The numbers are in comparison to 2014 and 2015, CMS said, which saw major enrollment through Medicaid expansion and individual health insurance through the Affordable Care Act. Despite the slower growth in 2016, healthcare spending still increased faster than the GDP growth rate.
Private health insurance spending climbed 5.1 percent to $1.1 trillion a year ago, Medicare spending increased 3.6 percent to $672.1 billion, and Medicaid spending rose 3.9 percent to $565.5 billion. Medicare spending slowed because of lower per enrollee growth rates.
US health spending rose to $3.3 trillion in 2016, but the pace slowed compared to the previous two years as demand for drugs, hospital care and physician services weakened, according to a federal study released Wednesday. Private health insurance continued to be the largest payer for health care goods and services in the USA in 2016-accounting for just over one-third of total healthcare spending. This was mainly due to slower growth in enrollment and retail prescription drugs and a shift to higher deductible plans.

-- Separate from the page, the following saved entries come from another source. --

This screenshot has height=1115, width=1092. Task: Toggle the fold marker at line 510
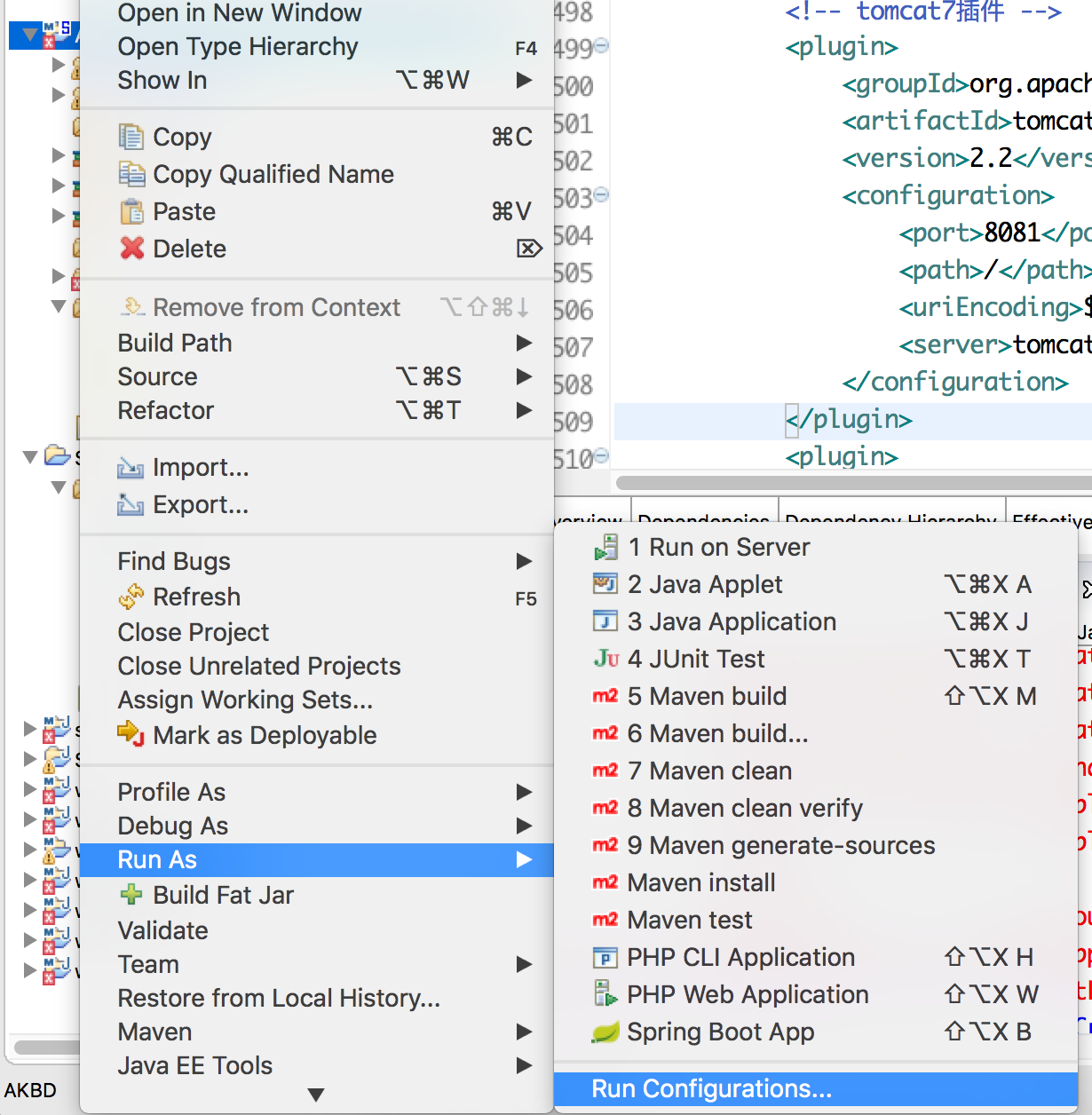tap(601, 455)
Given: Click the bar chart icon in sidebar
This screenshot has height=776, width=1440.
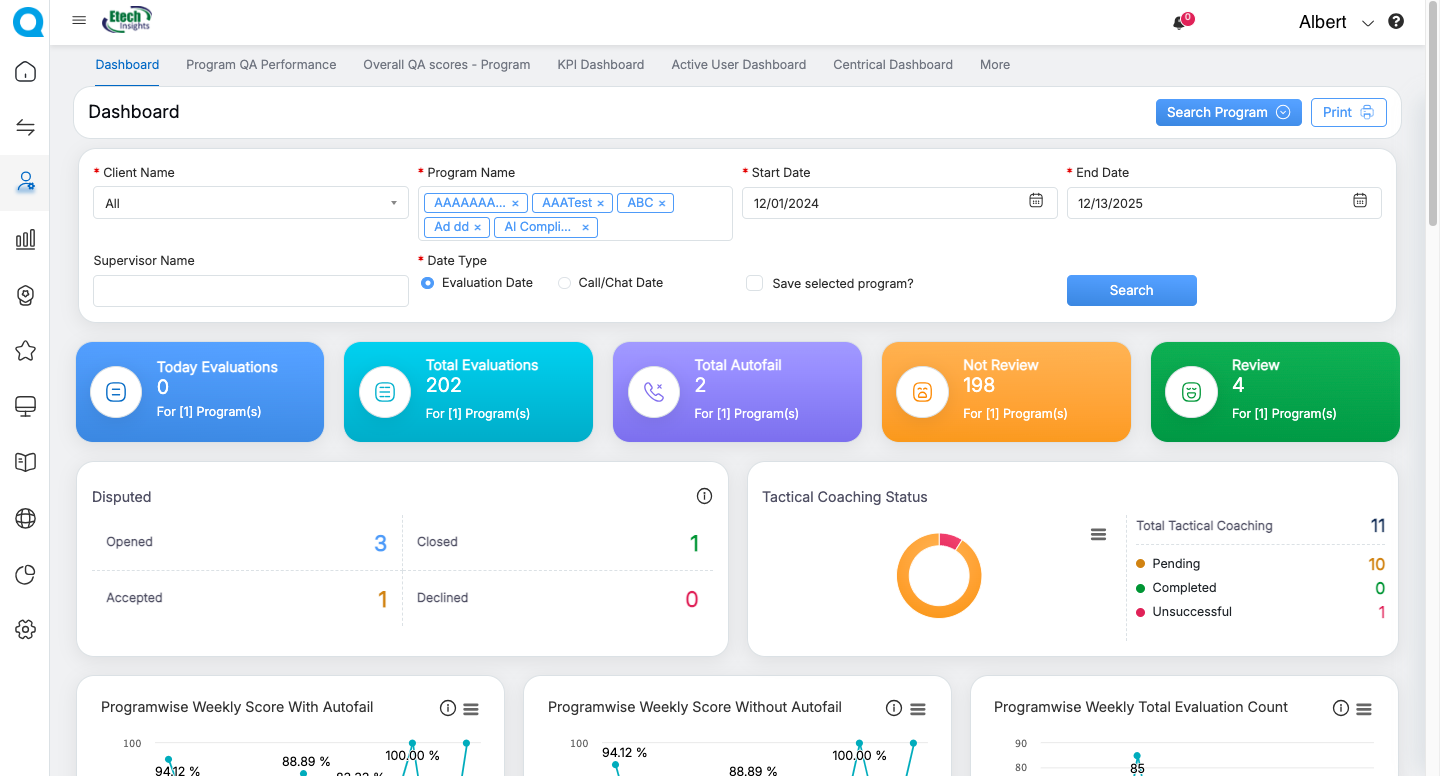Looking at the screenshot, I should coord(25,239).
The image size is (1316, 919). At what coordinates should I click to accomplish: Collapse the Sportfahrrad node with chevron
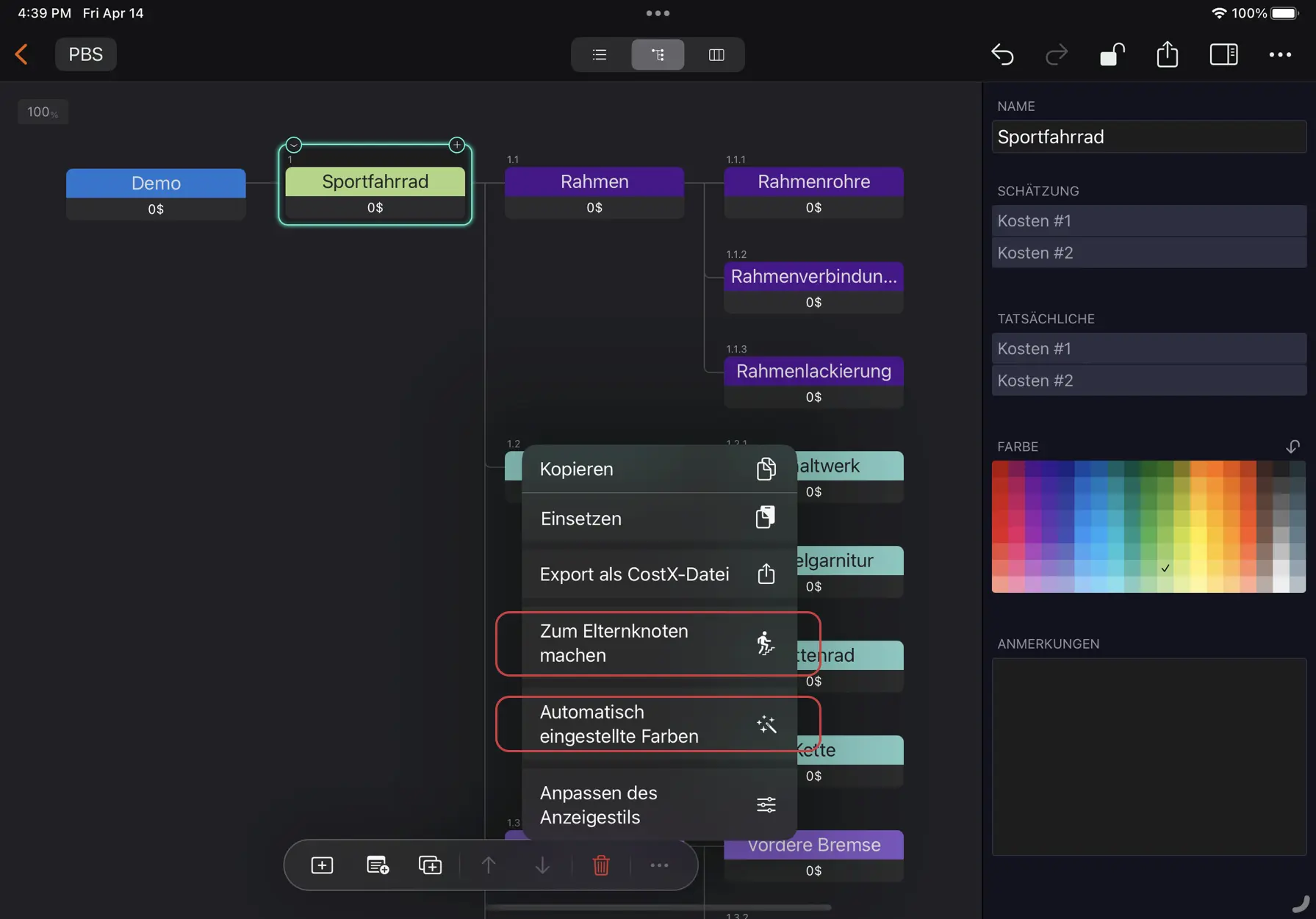294,145
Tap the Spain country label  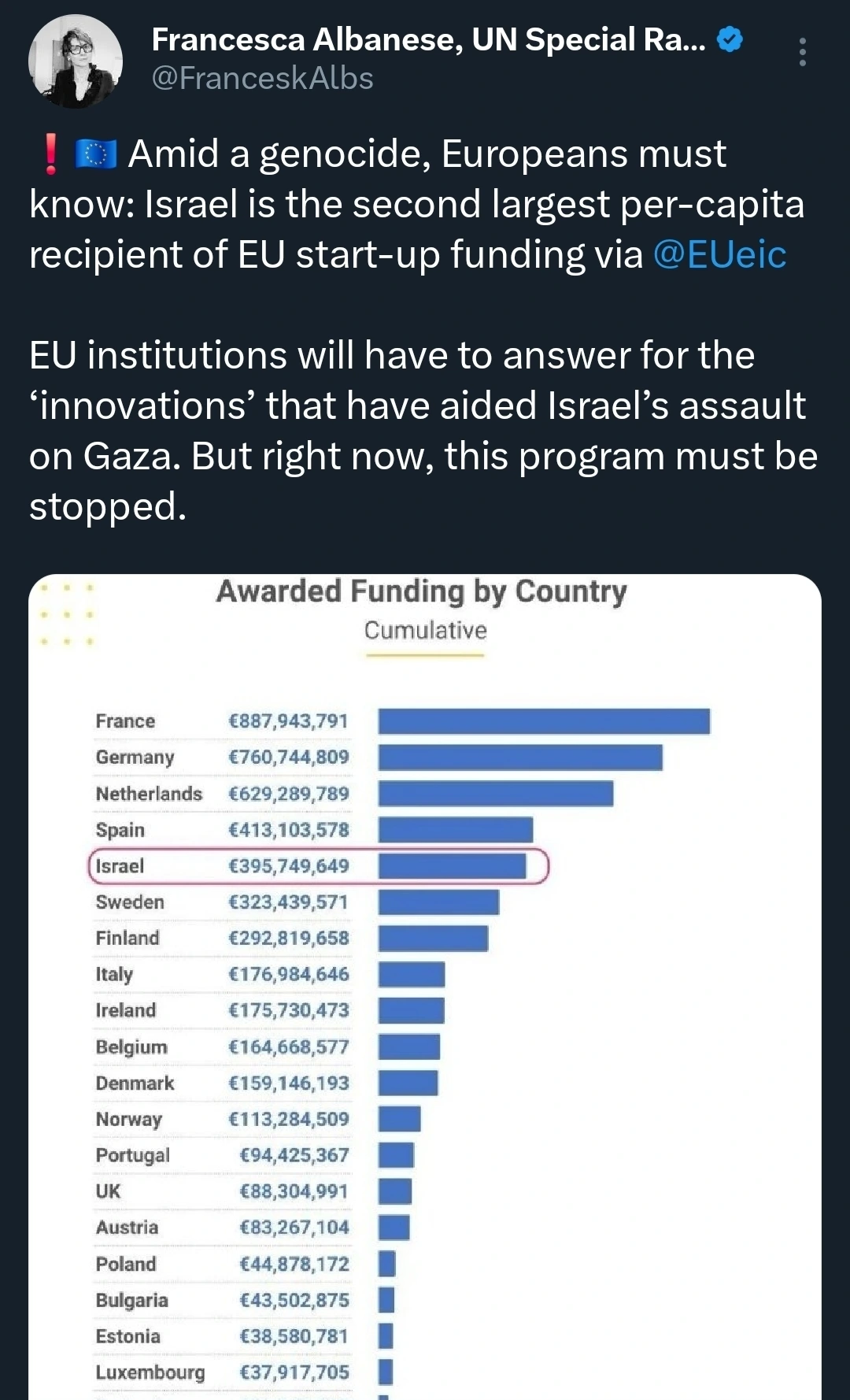[120, 830]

But because health spending grew faster, as it has for years, than overall gross domestic product, health spending's share of the economy increased to 17.9 percent in 2016, up from 17.7 percent of the economy the year before.
In other words, inflation in overall USA healthcare spending has now returned to something like "normal", at least as gauged by historically predictive patterns.
This compares to a growth rate of 4.8 percent in 2015. "As a result, health care spending increased 5.1 percent in 2014 and 5.8 percent in 2015".